TEKS BACAAN
Seorang Profesor Top Amerika Di-PHK Setelah Mengaitkan Asetaminofen dengan Autisme

Penelitian kontroversial memaksa seorang ilmuwan berpengaruh mengambil jalan lain untuk menyelidiki toksisitas obat

JENNIFER MARGULIS & JOE WANG

Ahli imunologi dan biokimia William Parker adalah seorang pembicara dan akademisi yang terkenal tepat waktu dengan setiap tenggat waktu. Ia merupakan bagian dari tim peneliti yang menemukan fungsi usus buntu sebagai tempat berkembang biaknya bakteri menguntungkan.

Bekerja dengan ahli bedah yang berbeda selama bertahun-tahun, William bekerja memeriksa jaringan yang ditransplantasikan untuk mencari penanda kekebalan, melatih mahasiswa dan sekolah medis dalam metode ilmiah, dan mengajari siswa cara membuat eksperimen.

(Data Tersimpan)
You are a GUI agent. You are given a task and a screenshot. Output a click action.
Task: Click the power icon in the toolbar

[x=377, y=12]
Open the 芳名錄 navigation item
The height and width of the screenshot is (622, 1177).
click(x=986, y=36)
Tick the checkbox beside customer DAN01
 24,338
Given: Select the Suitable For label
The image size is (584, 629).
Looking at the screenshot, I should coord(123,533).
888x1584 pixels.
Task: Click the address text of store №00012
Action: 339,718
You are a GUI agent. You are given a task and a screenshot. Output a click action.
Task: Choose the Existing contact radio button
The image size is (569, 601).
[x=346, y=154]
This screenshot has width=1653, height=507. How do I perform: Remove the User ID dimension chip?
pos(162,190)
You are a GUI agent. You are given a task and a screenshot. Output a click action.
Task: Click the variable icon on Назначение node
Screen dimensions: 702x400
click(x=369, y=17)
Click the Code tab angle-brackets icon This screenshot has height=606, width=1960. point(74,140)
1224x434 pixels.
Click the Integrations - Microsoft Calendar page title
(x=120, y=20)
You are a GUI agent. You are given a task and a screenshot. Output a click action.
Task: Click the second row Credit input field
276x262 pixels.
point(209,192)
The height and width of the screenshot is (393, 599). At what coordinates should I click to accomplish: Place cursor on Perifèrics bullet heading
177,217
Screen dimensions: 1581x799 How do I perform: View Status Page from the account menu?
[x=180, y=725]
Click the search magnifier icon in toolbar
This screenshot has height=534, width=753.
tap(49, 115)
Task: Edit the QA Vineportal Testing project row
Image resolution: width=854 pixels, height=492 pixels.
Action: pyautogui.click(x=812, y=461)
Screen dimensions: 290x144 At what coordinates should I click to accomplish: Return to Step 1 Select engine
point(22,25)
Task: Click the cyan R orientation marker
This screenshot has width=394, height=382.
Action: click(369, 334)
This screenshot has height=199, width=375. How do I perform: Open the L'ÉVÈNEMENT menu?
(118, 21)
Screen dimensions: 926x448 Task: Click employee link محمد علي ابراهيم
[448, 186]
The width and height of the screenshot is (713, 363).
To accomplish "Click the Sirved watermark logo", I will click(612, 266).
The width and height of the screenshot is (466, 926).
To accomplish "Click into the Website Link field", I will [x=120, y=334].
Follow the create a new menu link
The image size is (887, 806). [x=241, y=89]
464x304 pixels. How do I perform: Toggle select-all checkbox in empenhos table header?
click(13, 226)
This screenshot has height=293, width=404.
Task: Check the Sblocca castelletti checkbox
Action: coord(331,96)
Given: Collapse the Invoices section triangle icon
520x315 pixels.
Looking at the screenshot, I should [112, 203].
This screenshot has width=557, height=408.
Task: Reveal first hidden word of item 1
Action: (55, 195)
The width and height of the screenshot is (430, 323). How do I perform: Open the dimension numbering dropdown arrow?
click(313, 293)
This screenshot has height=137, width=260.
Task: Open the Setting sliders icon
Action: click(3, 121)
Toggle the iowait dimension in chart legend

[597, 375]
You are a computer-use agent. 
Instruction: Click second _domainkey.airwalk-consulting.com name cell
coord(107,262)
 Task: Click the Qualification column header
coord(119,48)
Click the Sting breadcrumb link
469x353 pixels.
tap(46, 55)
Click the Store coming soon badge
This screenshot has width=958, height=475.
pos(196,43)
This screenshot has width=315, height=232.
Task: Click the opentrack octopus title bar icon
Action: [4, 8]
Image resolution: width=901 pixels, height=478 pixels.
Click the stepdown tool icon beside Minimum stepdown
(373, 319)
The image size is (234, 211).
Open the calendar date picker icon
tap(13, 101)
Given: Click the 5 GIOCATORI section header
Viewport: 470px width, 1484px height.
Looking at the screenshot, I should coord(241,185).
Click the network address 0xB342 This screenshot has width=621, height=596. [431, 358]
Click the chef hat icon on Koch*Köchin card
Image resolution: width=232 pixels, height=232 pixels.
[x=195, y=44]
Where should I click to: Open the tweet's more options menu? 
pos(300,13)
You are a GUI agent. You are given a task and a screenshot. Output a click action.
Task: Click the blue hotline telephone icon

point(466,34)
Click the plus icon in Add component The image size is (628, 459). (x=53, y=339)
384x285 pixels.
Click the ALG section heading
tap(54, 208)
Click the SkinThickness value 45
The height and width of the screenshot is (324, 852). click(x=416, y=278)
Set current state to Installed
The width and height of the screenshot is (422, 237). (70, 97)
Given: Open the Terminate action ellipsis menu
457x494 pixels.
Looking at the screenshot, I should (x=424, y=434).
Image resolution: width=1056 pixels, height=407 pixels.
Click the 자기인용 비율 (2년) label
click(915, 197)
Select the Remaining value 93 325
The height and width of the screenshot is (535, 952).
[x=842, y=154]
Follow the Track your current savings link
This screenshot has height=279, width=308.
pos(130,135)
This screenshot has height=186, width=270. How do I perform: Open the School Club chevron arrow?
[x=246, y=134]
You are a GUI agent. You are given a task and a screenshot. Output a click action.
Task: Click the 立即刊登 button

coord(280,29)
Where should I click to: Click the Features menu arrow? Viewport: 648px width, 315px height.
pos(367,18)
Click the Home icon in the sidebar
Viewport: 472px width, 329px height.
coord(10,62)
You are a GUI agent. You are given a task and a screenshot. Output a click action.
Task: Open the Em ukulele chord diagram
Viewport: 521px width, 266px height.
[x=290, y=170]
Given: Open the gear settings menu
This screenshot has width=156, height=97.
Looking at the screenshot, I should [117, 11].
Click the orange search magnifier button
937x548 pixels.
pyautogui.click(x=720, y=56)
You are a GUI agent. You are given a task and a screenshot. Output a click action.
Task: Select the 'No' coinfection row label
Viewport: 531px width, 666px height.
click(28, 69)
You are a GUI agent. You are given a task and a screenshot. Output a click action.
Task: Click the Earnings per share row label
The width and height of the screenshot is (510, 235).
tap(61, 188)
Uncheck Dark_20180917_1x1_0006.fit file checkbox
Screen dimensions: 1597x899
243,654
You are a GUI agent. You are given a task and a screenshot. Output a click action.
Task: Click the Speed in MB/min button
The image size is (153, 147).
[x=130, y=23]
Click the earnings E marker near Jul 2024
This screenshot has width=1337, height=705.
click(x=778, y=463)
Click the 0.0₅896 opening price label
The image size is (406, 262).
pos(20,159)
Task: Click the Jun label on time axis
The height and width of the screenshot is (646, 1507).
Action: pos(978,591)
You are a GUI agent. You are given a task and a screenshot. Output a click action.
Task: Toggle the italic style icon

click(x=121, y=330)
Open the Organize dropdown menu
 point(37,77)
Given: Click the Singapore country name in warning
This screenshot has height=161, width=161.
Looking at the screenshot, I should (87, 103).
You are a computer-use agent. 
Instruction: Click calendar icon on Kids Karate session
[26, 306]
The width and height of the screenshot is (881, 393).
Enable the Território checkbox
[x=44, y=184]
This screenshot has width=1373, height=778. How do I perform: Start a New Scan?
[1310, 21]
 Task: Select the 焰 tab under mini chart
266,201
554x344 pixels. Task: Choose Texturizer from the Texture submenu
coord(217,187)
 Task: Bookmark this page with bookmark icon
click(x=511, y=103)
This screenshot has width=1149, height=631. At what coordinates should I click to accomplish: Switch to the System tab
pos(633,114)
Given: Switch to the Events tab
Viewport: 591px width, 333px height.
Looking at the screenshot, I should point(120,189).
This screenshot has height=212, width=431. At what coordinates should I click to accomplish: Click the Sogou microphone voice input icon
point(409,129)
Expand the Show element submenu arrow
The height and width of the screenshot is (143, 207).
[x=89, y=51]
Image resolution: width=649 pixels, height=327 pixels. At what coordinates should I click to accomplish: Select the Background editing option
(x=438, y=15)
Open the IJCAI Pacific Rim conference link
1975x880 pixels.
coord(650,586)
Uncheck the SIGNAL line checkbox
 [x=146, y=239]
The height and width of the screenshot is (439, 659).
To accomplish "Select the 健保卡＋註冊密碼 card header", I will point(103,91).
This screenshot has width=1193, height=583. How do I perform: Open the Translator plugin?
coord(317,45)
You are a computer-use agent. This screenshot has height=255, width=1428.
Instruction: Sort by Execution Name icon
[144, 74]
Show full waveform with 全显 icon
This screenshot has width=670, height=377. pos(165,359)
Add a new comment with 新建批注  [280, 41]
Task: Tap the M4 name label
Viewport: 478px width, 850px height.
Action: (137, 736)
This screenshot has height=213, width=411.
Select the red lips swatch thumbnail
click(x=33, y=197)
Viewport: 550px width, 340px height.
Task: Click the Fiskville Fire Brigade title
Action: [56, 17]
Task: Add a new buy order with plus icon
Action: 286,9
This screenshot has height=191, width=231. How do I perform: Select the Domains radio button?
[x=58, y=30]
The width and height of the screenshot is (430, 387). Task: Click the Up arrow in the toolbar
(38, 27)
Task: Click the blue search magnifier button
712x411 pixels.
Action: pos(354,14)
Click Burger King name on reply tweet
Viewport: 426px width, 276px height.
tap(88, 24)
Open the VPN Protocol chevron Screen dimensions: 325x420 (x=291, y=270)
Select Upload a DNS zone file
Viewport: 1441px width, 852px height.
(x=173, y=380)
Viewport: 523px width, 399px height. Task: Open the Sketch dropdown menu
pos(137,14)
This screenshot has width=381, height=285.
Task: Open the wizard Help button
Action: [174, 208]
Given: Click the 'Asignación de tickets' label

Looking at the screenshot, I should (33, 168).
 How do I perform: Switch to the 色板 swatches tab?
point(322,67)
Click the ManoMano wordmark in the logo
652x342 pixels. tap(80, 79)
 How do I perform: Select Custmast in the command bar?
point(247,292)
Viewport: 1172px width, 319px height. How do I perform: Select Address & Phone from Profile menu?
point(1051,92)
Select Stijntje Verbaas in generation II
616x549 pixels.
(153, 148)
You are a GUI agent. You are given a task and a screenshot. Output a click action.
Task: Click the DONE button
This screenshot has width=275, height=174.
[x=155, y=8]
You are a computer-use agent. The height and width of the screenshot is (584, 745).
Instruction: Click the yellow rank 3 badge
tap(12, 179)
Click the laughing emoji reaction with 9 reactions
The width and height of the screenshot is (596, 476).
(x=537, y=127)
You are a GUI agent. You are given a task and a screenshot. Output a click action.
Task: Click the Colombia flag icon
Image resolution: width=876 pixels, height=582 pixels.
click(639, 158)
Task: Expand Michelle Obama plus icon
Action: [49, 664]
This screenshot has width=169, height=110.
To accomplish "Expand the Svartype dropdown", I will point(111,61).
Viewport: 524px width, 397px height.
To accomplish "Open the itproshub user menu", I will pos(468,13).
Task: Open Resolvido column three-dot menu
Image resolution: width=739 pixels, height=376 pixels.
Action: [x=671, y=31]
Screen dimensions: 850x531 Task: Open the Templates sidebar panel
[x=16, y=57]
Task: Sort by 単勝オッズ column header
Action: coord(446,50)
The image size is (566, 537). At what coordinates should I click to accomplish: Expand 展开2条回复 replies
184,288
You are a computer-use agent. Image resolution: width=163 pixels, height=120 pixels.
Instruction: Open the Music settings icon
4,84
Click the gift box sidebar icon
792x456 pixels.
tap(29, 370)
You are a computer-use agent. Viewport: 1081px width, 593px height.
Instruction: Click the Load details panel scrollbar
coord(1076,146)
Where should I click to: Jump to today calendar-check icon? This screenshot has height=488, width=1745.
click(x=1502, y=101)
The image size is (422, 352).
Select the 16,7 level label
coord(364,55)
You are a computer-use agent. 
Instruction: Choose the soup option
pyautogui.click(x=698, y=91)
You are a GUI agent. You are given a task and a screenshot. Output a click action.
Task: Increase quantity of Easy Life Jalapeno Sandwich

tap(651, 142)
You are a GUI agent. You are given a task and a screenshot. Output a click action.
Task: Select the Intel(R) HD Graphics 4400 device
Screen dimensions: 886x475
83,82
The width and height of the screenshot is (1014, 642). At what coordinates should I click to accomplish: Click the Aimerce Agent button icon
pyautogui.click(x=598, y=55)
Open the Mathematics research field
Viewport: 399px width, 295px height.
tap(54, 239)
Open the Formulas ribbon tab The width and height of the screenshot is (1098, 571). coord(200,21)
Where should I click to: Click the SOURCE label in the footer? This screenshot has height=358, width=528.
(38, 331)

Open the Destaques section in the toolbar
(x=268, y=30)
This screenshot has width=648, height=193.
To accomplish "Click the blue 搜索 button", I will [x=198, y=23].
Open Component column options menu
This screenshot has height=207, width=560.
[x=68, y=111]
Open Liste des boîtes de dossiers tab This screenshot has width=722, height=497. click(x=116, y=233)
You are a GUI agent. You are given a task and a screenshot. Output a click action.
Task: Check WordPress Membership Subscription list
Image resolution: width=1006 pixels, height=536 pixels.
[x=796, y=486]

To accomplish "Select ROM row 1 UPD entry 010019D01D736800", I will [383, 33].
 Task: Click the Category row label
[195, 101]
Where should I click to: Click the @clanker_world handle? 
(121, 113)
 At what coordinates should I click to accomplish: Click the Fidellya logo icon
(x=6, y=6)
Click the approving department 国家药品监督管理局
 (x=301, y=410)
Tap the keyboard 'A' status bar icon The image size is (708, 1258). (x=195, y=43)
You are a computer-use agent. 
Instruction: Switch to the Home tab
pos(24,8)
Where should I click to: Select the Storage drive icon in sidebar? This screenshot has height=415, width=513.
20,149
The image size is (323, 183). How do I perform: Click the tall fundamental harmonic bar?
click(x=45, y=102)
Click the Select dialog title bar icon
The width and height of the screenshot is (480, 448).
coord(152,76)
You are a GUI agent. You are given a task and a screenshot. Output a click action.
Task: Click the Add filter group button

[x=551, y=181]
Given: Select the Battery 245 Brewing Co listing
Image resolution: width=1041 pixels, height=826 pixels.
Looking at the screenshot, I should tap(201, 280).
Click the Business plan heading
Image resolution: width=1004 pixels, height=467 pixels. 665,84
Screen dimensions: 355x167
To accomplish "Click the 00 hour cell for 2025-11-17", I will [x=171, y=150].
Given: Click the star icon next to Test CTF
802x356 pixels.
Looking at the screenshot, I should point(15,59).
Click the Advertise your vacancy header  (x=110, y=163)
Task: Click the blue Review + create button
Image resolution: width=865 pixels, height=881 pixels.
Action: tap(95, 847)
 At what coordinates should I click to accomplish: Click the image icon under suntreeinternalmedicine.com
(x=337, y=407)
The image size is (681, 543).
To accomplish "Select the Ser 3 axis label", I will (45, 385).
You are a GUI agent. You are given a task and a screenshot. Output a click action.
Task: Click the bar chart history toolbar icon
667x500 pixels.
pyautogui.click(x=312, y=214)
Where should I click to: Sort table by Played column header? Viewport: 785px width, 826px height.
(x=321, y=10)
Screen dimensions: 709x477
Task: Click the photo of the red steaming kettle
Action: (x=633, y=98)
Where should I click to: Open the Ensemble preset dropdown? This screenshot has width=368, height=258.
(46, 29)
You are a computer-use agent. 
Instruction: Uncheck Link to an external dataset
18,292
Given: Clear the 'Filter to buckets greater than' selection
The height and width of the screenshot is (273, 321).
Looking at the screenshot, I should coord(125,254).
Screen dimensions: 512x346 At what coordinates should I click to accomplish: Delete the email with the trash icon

PERTANYAAN SEPUTAR MATERI
(1) Jawab pertanyaan berikut berdasarkan artikel tentang William Parker.
(a) Siapa penulis artikel tersebut?
(b) Apa fungsi usus buntu yang ditemukan oleh tim peneliti William Parker?
(c) Apa yang dicari William saat memeriksa jaringan yang ditransplantasikan?
(2) Teruskan artikel tentang William Parker mulai dari kalimat sesudah kalimat terakhir yang tertera.

PEMBAHASAN SOAL
(1)
(a) Jennifer Margulis dan Joe Wang.
(b) Usus buntu berfungsi sebagai tempat berkembang biaknya bakteri menguntungkan.
(c) Ia mencari penanda kekebalan.

(2)
Terlepas dari rekornya yang luar biasa sebagai instruktur dan ilmuwan, William — yang baru berusia 57 tahun — terpaksa pensiun dari posisinya yang lama. Dia adalah seorang profesor dan peneliti ilmiah di sekolah kedokteran Universitas Duke selama hampir 28 tahun.

Merupakan hal yang tidak biasa bagi akademisi seumur hidup dengan warisan penelitian yang begitu mengesankan untuk pensiun sebelum usia 60 tahun.

Jejak email dari administrasi Departemen Bedah Universitas Duke yang diperoleh The Epoch Times, menunjukkan bagaimana William Parker dipaksa pergi.

Pada Januari 2021, dia diberi tahu bahwa administrasi tidak akan memperbarui kontraknya setelah hampir tiga dekade mengabdi di instansi tersebut.

‘Tidak untuk Kepentingan Terbaik Strategis Mereka’

Dengan ancaman kehilangan dana yang membayanginya, William menemukan donor anonim yang bersedia mendukung gajinya dan biaya eksperimennya. Donor swasta ini bersedia mendukung pekerjaan laboratoriumnya selama setidaknya satu tahun dan mungkin tanpa batas waktu.

Namun, ketika William memberi tahu administrasi bahwa dia telah mendapatkan dana untuk menjaga labnya tetap berjalan dan melanjutkan beberapa eksperimen penting, dia diberi tahu bahwa Duke tidak mau menerima uang tersebut.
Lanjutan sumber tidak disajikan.